The department of basic education has not allocated any money towards addressing backlogs for libraries, laboratories, computer centres and nutrition centres at schools. The backlogs for these facilities are projected to add up to R32.6bn.
This emerged during a detailed progress report on school infrastructure that was presented by senior officials of the department to parliament on Tuesday.
According to the presentation, the total cost of the infrastructure backlog is R129bn, which includes R8.6bn for schools requiring libraries, R9.8bn for laboratories, R8.1bn for computer centres and R6.1bn for nutrition centres.
Over and above the R129bn, schools need a further R98.4bn for maintenance.
David van der Westhuijzen, the department’s head of infrastructure, said: “What we have to put on the table is that if we try to quantify the investment required, it’s a huge number. We don’t have that number to spend in any year. We don’t have that type of funding for infrastructure.”
Said Van der Westhuijzen: “What we then said in terms of scenario planning, if we spread this over seven years, then we need to invest R18bn per year. Even the R18bn per year we don’t have.”
He said the magnitude of the challenge needed to be understood, adding: “If we work on a seven-year planning horizon, we need to invest R18bn per year towards infrastructure and R23bn on maintenance, which is significantly higher than the grant that we got — which takes us to R42bn. This is the challenge as we we don’t have R42bn.
He said R13.8bn was allocated to provincial education departments as part of the education infrastructure grant (EIG) in the past financial year, but the departments had to supplement this allocation with their own money, which is referred to as the equitable share.
The Eastern Cape education department was allocated R1.8bn from the EIG but did not contribute a single cent from its own coffers towards school infrastructure.
The only provincial education department that injected a substantial amount of funding from its own budget to school infrastructure was Western Cape, which contributed R1.6bn.
Van der Westhuijzen said they discovered that the moment they implemented a programme known as the Accelerated School Infrastructure Delivery Initiative (Asidi) to address poor sanitation in schools, “some provinces stopped all their sanitation projects”.

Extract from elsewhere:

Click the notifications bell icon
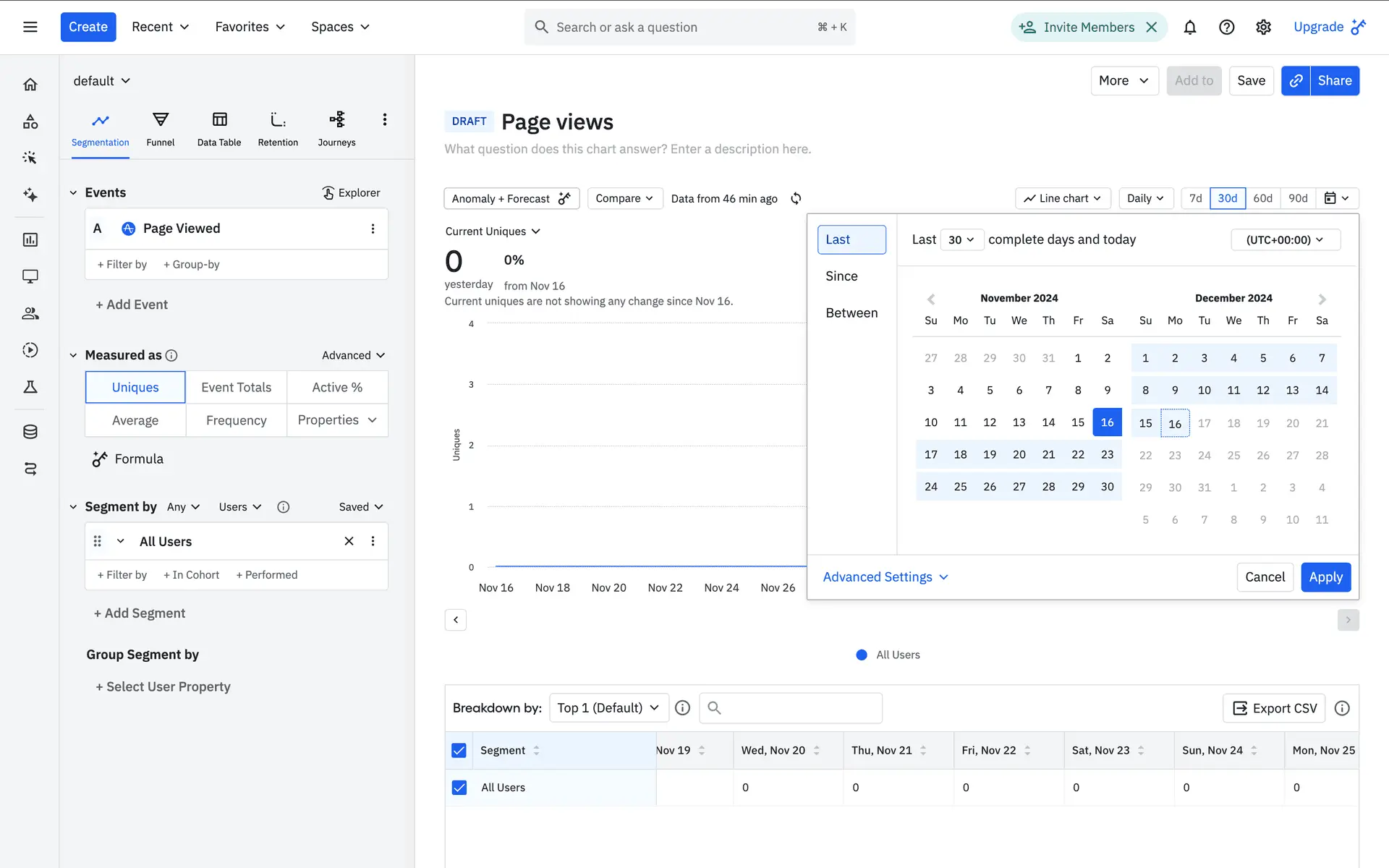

“That was never the plan. Asidi was there to assist provincial education departments to enhance their delivery of sanitation projects, but they stopped allocating money to sanitation completely. So that’s a major challenge.”
He said a total of 332 mud schools or schools with inappropriate structures were identified as part of the Asidi programme in 2011 for replacement and 330 had been replaced.
The remaining two are expected to be completed by July.
A total of 1,306 schools had no water supply in 2011, but this number has now been reduced to 1,292.
The remaining 14 schools were expected to be provided with water by the end of the year.
He said another programme, implemented in 2018, targeted 3,395 schools that were reliant on pit toilets and that these had been replaced at 2,728 of these schools.
According to Van der Westhuijzen, the replacement of pit toilets at the remaining 667 schools was expected to be completed by March next year.
But he stressed that the completion of these projects did not imply that all schools now had proper structures and toilets.
“Are there other schools out there with inappropriate buildings? We believe there’s thousands, many of them with asbestos roofs, some of them even with asbestos or other inappropriate walls or even floors.”
He said they had “most probably addressed the core of schools that had no toilets”.
“There’s a huge requirement still for additional appropriate toilets and that is the sanitation programme that must be driven by provinces.”
DA MP Baxolile Nodada said according to the presentation, 0% in funding was allocated for the building of libraries despite the recent results of the Progress in International Reading Literacy Study (Pirls) indicating that eight in 10 grade four pupils can’t read for meaning.
“This is part of our biggest crisis because ultimately if a child can’t read they are doomed even before they begin. Don’t you think you need to revisit the strategy in terms of what you believe should be allocated so that we are able to prioritise?” he asked.
Responding to Nodada, Van der Westhuijzen said: “If you look at the Pirls and the reading issue, I am not an education specialist, but maybe part of the solution is libraries.
“Whether libraries are still a separate room full of books or whether a library these days is a computer with all e-reading, I don’t know. The people must guide us.”